§ **SOURCE DOCUMENT**:
After 4,948 Days, NYC Finally Has Free Wifi, Everywhere. Soon.


4,948 days.

That’s how long I’ve dreamed about, hacked on, whinged about, cried over, frozen my fingers installing antennas for, sat in City Council hearings testifying in favor of, sat on the other side of the table listening to the public testify to me at Mayor’s Broadband Advisory Commission hearings on, wormed my way onto infrastructure consulting teams to insert the free wi-fi virus into City Hall, and finally… today, November 17, 2014, the moment has come. This big, stupid, city is going to get free public Wi-Fi, everywhere. Soon.

To put it in a nutshell —the city has selected a franchisee to manage the replacement of some 10,000 payphones throughout the five boroughs with interactive, digital kiosks that will provide free gigabit Wi-Fi, free voice calls anywhere in the US, and 311 and 911 services. An unspecified selection of interactive “City services, directions, and more…” are also part fo the bundle. Mobile device charging points to boot. (Think Occupy 2.0 encampments everywhere.)

Full coverage over at Business Insider.

LinkNYC with advertising in Manhattan…


…and without ads, lest we drive Brooklyn brownstoners bonkers.

It’s stunned me how long it has taken New York City to get to this point… Philadelphia tried and fell on its face circa 2005. Other cities, especially abroad, have largely succeeded. Hell, even Montreal has free citywide Wi-Fi (And there it is even provided by a community cooperative.)

§ **DATA FOR ANALYSIS**:
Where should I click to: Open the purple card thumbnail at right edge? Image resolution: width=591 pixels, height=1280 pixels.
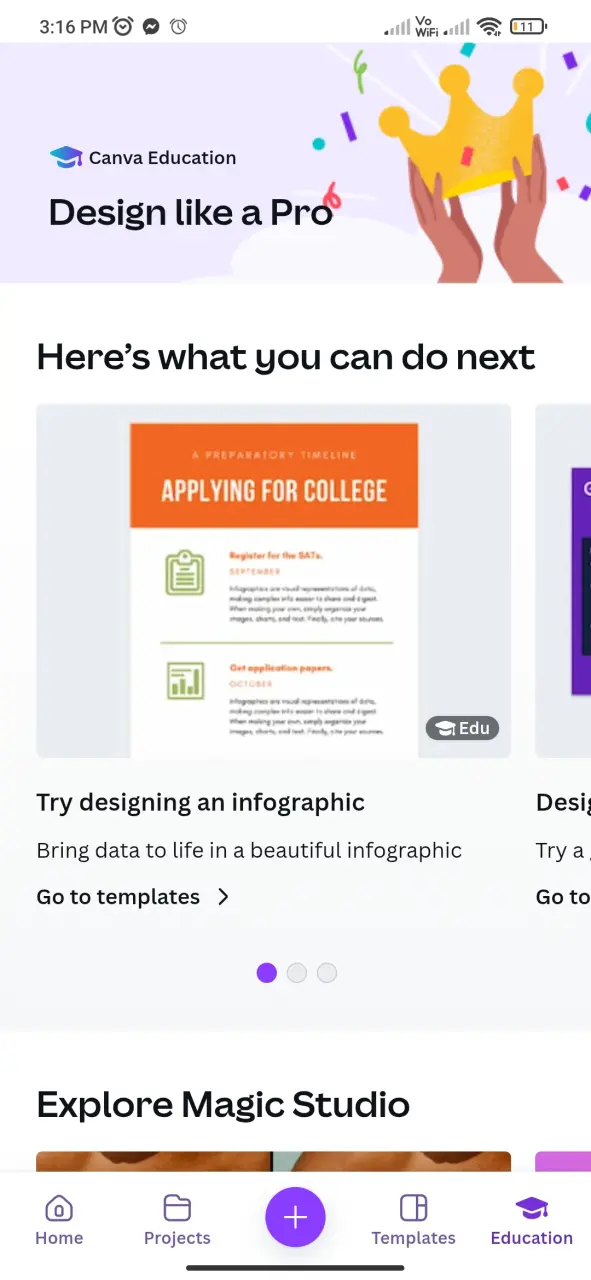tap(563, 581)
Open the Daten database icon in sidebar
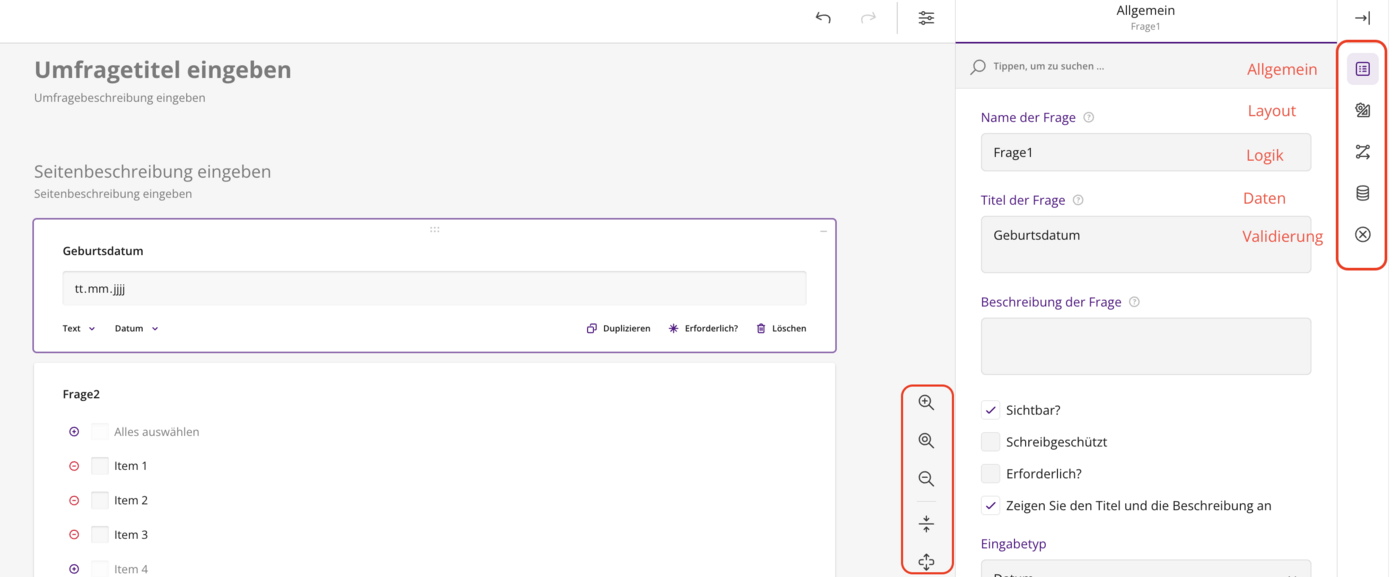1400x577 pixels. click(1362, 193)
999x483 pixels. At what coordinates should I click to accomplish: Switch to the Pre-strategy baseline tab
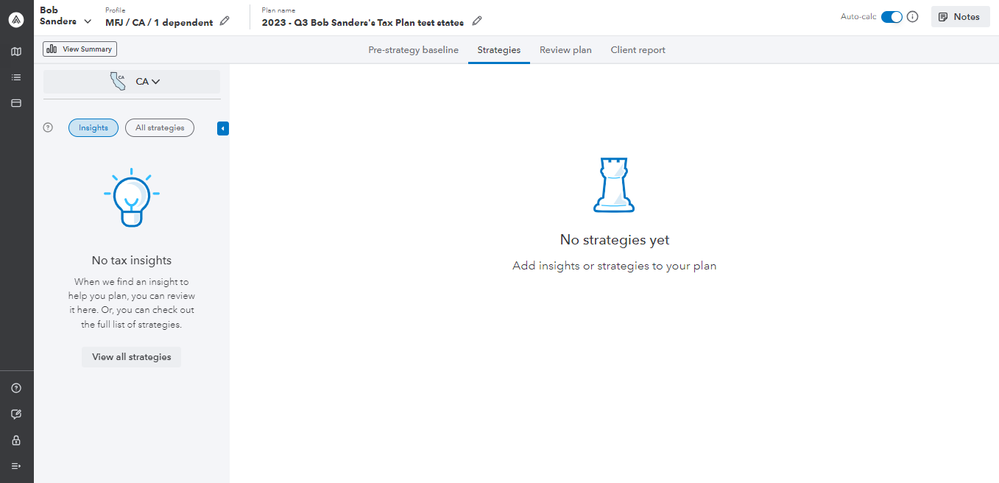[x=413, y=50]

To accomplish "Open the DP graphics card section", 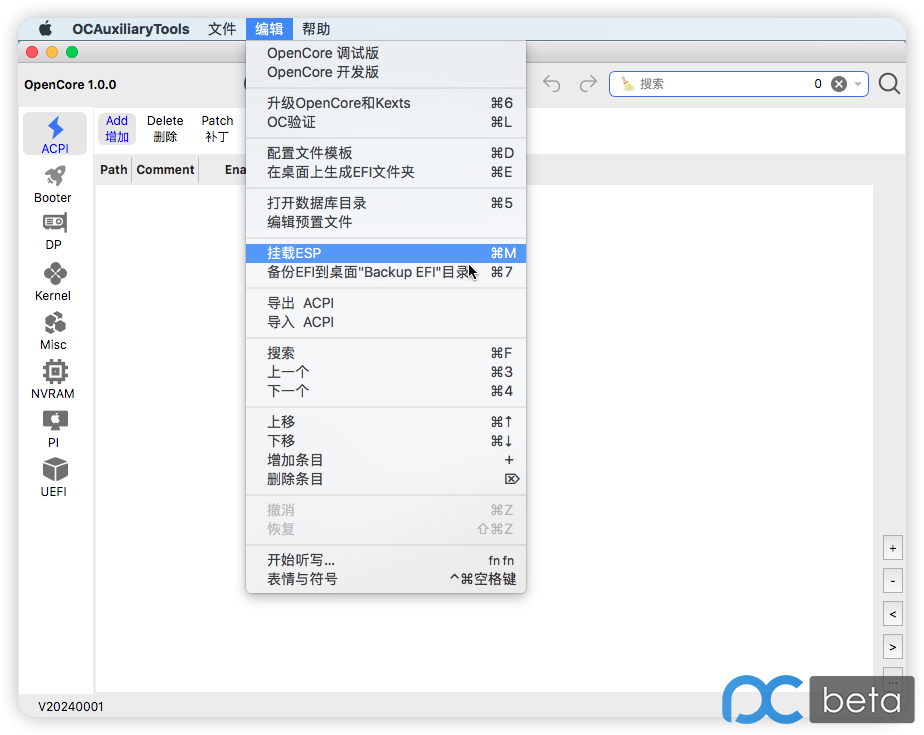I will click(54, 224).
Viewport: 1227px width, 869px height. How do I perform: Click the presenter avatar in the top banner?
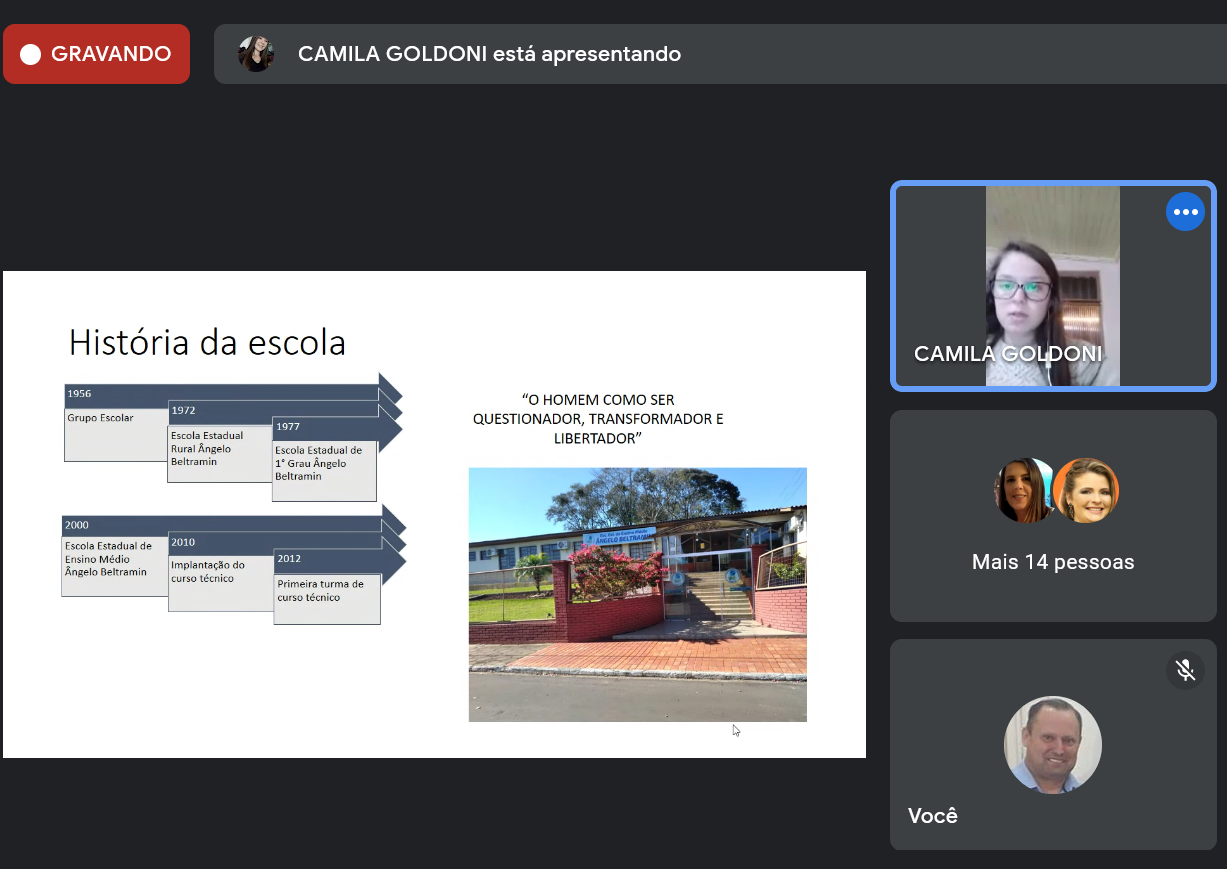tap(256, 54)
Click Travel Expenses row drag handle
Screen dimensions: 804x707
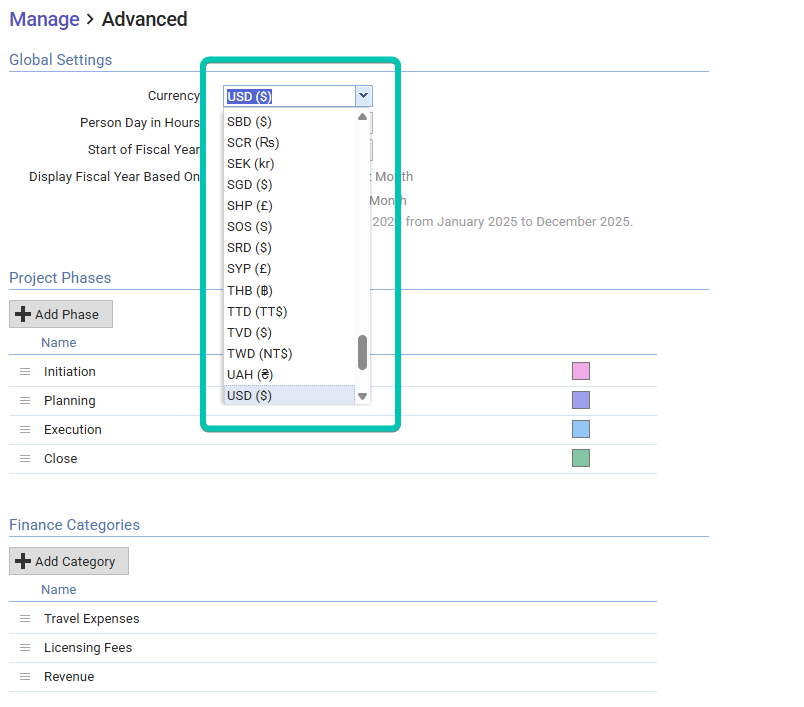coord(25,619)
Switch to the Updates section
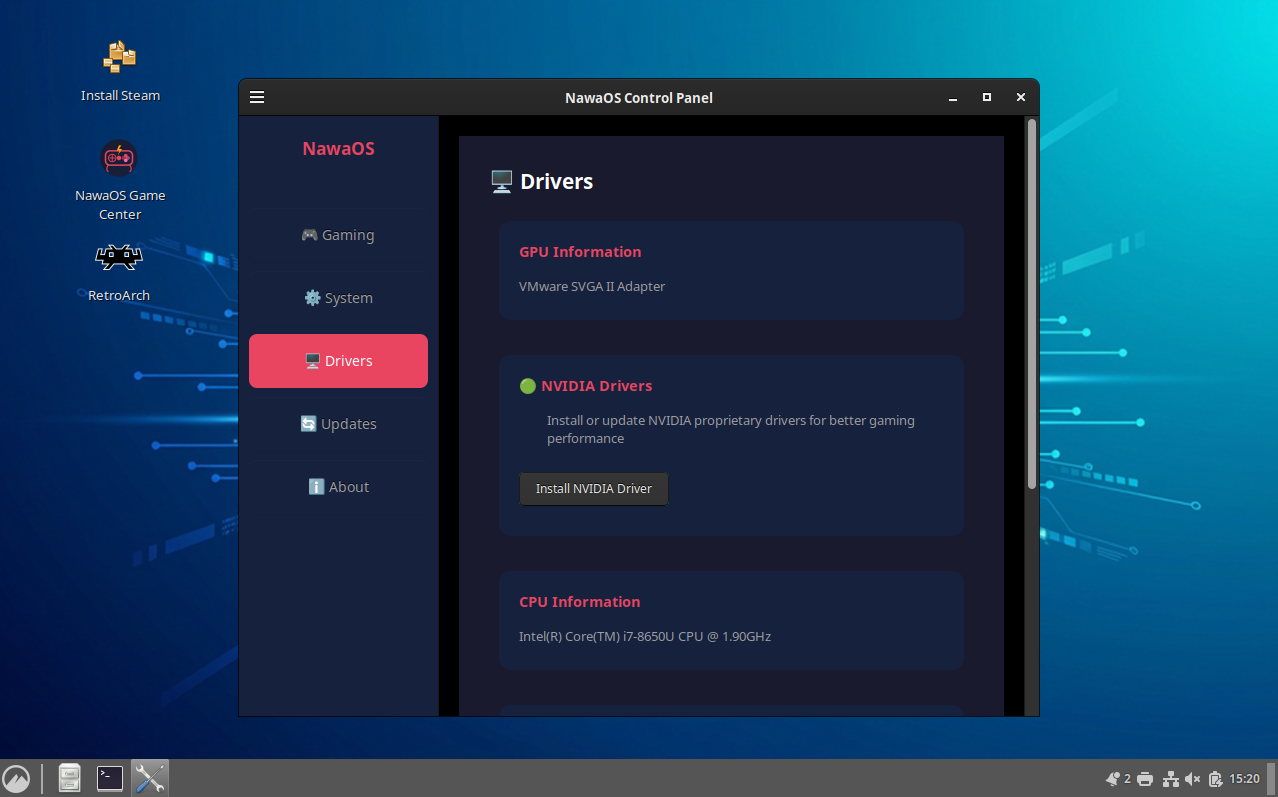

§ **EXERCISE REQUIREMENTS**:
1. From the NYC free Wi-Fi post, write out the stretch from "LinkNYC with advertising" through "a community cooperative.)".
2. Answer these questions using the NYC free Wi-Fi post:
(a) About how many payphones are to be replaced with kiosks?
(b) Which city tried around 2005 and failed?
(c) Who provides Montreal's free citywide Wi-Fi?

§ **SOLUTIONS PER TASK**:
1.
LinkNYC with advertising in Manhattan…


…and without ads, lest we drive Brooklyn brownstoners bonkers.

It’s stunned me how long it has taken New York City to get to this point… Philadelphia tried and fell on its face circa 2005. Other cities, especially abroad, have largely succeeded. Hell, even Montreal has free citywide Wi-Fi (And there it is even provided by a community cooperative.)

2.
(a) Some 10,000.
(b) Philadelphia.
(c) A community cooperative.